# [Task inputs]

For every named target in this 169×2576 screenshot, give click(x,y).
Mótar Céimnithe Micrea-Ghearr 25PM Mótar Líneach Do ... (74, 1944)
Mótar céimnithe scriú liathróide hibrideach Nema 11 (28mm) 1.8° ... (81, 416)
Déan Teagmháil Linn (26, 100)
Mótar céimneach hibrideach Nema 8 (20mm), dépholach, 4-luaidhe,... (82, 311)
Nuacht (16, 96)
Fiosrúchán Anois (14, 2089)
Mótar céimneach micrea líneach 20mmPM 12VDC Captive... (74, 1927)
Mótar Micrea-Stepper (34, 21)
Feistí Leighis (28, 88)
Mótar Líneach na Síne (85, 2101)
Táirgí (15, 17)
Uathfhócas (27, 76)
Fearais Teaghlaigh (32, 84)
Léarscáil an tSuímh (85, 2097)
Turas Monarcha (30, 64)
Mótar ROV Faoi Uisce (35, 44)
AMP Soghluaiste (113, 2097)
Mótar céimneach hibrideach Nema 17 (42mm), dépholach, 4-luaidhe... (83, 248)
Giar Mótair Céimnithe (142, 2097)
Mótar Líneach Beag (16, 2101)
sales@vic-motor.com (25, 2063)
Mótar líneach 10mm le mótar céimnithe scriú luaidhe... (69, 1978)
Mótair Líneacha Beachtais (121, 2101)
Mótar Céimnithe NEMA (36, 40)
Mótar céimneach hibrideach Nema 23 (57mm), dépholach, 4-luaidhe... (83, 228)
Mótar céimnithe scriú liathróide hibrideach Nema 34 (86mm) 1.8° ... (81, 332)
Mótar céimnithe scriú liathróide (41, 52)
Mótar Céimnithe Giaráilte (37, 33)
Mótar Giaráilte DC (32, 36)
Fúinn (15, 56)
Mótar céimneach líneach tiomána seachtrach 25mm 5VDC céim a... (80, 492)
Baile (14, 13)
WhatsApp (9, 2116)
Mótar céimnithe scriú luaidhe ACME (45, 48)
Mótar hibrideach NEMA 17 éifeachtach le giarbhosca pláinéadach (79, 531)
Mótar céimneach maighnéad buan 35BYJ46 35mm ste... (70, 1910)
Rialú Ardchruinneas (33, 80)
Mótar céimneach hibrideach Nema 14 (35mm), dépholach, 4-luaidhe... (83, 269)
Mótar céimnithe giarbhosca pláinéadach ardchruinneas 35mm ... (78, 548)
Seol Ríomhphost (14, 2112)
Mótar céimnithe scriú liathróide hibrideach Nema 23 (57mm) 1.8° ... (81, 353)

# [Exercise requirements]
Would you give the entries back word for word?

# [Exercise output]
For every named target in this 169×2576 screenshot, give click(x,y).
Mótar Céimnithe Micrea-Ghearr 25PM Mótar Líneach Do ... (74, 1944)
Mótar céimnithe scriú liathróide hibrideach Nema 11 (28mm) 1.8° ... (81, 416)
Déan Teagmháil Linn (26, 100)
Mótar céimneach hibrideach Nema 8 (20mm), dépholach, 4-luaidhe,... (82, 311)
Nuacht (16, 96)
Fiosrúchán Anois (14, 2089)
Mótar céimneach micrea líneach 20mmPM 12VDC Captive... (74, 1927)
Mótar Micrea-Stepper (34, 21)
Feistí Leighis (28, 88)
Mótar Líneach na Síne (85, 2101)
Táirgí (15, 17)
Uathfhócas (27, 76)
Fearais Teaghlaigh (32, 84)
Léarscáil an tSuímh (85, 2097)
Turas Monarcha (30, 64)
Mótar ROV Faoi Uisce (35, 44)
AMP Soghluaiste (113, 2097)
Mótar céimneach hibrideach Nema 17 (42mm), dépholach, 4-luaidhe... (83, 248)
Giar Mótair Céimnithe (142, 2097)
Mótar Líneach Beag (16, 2101)
sales@vic-motor.com (25, 2063)
Mótar líneach 10mm le mótar céimnithe scriú luaidhe... (69, 1978)
Mótair Líneacha Beachtais (121, 2101)
Mótar Céimnithe NEMA (36, 40)
Mótar céimneach hibrideach Nema 23 (57mm), dépholach, 4-luaidhe... (83, 228)
Mótar céimnithe scriú liathróide hibrideach Nema 34 (86mm) 1.8° ... (81, 332)
Mótar céimnithe scriú liathróide (41, 52)
Mótar Céimnithe Giaráilte (37, 33)
Mótar Giaráilte DC (32, 36)
Fúinn (15, 56)
Mótar céimneach líneach tiomána seachtrach 25mm 5VDC céim a... (80, 492)
Baile (14, 13)
WhatsApp (9, 2116)
Mótar céimnithe scriú luaidhe ACME (45, 48)
Mótar hibrideach NEMA 17 éifeachtach le giarbhosca pláinéadach (79, 531)
Mótar céimneach maighnéad buan 35BYJ46 35mm ste... (70, 1910)
Rialú Ardchruinneas (33, 80)
Mótar céimneach hibrideach Nema 14 (35mm), dépholach, 4-luaidhe... (83, 269)
Mótar céimnithe giarbhosca pláinéadach ardchruinneas 35mm ... (78, 548)
Seol Ríomhphost (14, 2112)
Mótar céimnithe scriú liathróide hibrideach Nema 23 (57mm) 1.8° ... (81, 353)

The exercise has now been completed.